Suit alleging off-camera jail beatings revived

Family’s lawsuit claims jail guards fractured inmate’s skull

By Kevin McGill 
Associated Press

NEW ORLEANS (AP) — A federal appeals court cleared the way Friday for a lawsuit to proceed against guards and officials at a privately run north Louisiana jail where an inmate died with a fractured skull in 2015.

The lawsuit by family members of Erie Moore includes allegations that guards at Monroe’s Richwood Correctional Center sometimes beat and pepper-sprayed handcuffed prisoners, including Moore, in an area where there were no security cameras.

A federal judge had thrown out much of the lawsuit, which seeks damages, but a three-judge panel of the 5th U.S. Circuit Court of Appeals in New Orleans revived much of the case in a ruling last month. On Friday the appeals court issued an order denying a rehearing by the full court, sending the case back to U.S. District Judge Terry Doughty.

“The record in this case is beyond troubling,” 5th Circuit Judge Don Willett wrote in the July opinion, saying a jury trial is needed to sort out the facts.

Among the troubling aspects Willett’s July opinion cited was testimony that guards routinely took inmates to an area of the lockup called the “Four-Way” where they could not be caught on video as they pepper-sprayed and beat inmates.

“Even an Assistant Warden at the prison admitted that both he and guards used the Four-Way to ‘interrogate’ prisoners. And two prison guards have testified under oath that they used the Four-Way to interrogate and abuse multiple handcuffed detainees,” Willett wrote in the July opinion that was cemented by Friday’s action.

Among the opinion’s holdings were that Moore’s family was entitled to pursue claims that excessive force caused Moore’s death, that the private businesses contracted to run the lockup — Richwood Correctional Center LLC and LaSalle Management LLC — are not immune from the lawsuit, and that the family can pursue punitive damages against the corporations and the guards.

The record shows that Moore had been arrested at a Monroe doughnut shop on a disturbing the peace charge when he was brought to the jail. He was described as “agitated and noncompliant” when a nurse tried to examine him. Although he could have been placed in a cell alone, Willett wrote, he was placed in a cell with another “combative” inmate, Vernon White. And the two were never separated, despite fighting, until White was found having a seizure and with blood around his mouth. White died later at a hospital.

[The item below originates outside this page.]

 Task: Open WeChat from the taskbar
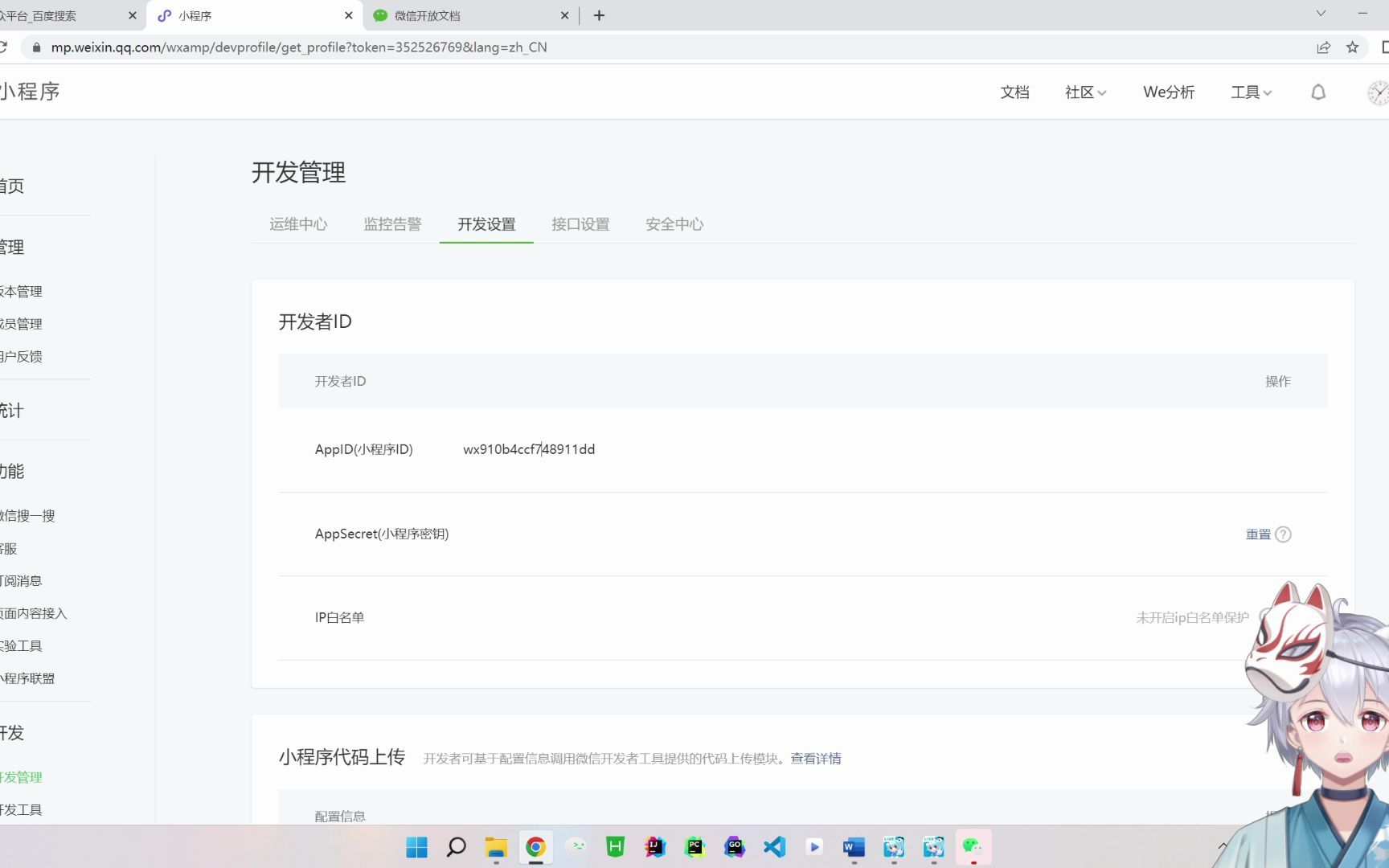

Moore died hours later after being forcibly removed from the cell. The court record says there is video showing that he was struck on the head once by a guard and that he was slammed to the floor once and dropped once as guards were carrying him.

“Guards then picked Moore back up and carried him to the Four-Way,” Willett wrote.

Willett, appointed to the court by former President Donald Trump, wrote for a panel that included James Ho, also a Trump appointee, and Stephen Higginson, appointed by former President Barack Obama. Ho dissented in part in the July opinion. He asserted among his reasons that the family’s wrongful death claims require a determination of who among the defendants caused Moore’s death.

But, according to Friday’s filing, neither Ho nor any other member of the 17-member court called for a full-court rehearing, meaning the case goes back to Doughty, another Trump appointee.

The prison was the site of a 2019 suicide by a Cuban immigrant, the subject of an investigation by The Associated Press that found neglect and violation of government policies.

In an unrelated case, terms of a court settlement that were made public as a result of a public records request by the AP in 2020 showed that the prison was told to pay a total of $177,500 to five former inmates whose faces were pepper-sprayed while they were handcuffed and kneeling in 2016. LaSalle did not admit liability in the settlement.